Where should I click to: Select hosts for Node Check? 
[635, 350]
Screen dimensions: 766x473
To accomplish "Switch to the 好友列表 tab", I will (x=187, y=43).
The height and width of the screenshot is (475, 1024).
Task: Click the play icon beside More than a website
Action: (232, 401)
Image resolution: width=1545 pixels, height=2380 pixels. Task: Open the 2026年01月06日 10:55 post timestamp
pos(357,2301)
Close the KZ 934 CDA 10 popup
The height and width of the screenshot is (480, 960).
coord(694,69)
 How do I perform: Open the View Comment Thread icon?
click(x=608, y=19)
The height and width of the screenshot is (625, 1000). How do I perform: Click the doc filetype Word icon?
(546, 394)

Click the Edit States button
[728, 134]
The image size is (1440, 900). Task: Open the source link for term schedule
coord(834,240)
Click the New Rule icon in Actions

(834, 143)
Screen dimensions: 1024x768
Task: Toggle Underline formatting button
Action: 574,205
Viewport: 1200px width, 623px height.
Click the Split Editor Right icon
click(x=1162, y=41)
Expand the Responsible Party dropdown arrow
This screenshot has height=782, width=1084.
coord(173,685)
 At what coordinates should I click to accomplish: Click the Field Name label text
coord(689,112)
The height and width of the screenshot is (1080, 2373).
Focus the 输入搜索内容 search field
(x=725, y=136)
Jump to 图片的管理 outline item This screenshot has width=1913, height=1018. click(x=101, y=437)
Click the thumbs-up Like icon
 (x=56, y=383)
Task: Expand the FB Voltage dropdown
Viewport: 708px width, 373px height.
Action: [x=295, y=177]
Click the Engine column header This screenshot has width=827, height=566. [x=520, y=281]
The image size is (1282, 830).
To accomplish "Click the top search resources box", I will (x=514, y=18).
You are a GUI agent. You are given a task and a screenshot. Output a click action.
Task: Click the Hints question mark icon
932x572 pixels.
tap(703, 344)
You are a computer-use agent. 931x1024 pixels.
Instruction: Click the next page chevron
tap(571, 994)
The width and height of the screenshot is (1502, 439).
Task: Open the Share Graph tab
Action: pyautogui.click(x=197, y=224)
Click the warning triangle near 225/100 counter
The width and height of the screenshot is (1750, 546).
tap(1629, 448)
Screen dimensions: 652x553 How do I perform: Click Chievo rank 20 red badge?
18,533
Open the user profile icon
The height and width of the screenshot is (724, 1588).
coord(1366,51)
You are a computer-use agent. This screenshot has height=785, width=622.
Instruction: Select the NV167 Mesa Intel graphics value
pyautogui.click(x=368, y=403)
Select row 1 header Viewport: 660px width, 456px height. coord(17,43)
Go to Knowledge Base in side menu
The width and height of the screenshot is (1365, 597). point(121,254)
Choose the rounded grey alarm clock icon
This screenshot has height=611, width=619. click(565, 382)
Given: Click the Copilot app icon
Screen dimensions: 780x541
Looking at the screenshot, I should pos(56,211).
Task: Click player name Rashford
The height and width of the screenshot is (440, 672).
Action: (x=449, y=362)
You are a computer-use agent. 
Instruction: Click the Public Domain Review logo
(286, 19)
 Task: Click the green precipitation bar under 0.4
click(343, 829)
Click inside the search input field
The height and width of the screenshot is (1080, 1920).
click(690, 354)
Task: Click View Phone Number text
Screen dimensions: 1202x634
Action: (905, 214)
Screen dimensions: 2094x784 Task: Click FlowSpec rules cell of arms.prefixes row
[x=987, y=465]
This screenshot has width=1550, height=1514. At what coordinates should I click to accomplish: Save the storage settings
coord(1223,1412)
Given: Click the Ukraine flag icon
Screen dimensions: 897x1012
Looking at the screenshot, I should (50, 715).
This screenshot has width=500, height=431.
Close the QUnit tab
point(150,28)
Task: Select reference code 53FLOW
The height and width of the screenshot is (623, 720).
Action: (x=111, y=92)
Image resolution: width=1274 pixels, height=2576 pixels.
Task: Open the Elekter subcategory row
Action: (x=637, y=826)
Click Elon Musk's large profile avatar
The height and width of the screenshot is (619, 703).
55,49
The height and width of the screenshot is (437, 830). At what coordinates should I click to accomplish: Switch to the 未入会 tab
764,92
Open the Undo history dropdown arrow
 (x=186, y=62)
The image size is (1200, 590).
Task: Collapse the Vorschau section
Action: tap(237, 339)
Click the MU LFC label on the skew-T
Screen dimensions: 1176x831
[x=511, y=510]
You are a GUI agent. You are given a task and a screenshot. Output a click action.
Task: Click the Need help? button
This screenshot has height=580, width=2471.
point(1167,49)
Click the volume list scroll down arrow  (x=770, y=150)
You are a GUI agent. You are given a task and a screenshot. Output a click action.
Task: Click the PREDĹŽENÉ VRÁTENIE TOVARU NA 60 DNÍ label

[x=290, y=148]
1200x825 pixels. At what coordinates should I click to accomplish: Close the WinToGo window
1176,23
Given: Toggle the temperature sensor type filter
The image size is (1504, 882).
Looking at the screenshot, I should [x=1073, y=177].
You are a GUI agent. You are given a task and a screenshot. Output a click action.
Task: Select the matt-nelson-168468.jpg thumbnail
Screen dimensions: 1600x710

Work request:
Reproduce only the lines above, starting at the line with "Task: Click the Hints question mark icon" and ending at the line with "Given: Click the Copilot app icon", exactly as written.

Task solution:
Task: Click the Hints question mark icon
932x572 pixels.
tap(703, 344)
You are a computer-use agent. 931x1024 pixels.
Instruction: Click the next page chevron
tap(571, 994)
The width and height of the screenshot is (1502, 439).
Task: Open the Share Graph tab
Action: pyautogui.click(x=197, y=224)
Click the warning triangle near 225/100 counter
The width and height of the screenshot is (1750, 546).
tap(1629, 448)
Screen dimensions: 652x553 How do I perform: Click Chievo rank 20 red badge?
18,533
Open the user profile icon
The height and width of the screenshot is (724, 1588).
coord(1366,51)
You are a computer-use agent. This screenshot has height=785, width=622.
Instruction: Select the NV167 Mesa Intel graphics value
pyautogui.click(x=368, y=403)
Select row 1 header Viewport: 660px width, 456px height. coord(17,43)
Go to Knowledge Base in side menu
The width and height of the screenshot is (1365, 597). point(121,254)
Choose the rounded grey alarm clock icon
This screenshot has height=611, width=619. click(565, 382)
Given: Click the Copilot app icon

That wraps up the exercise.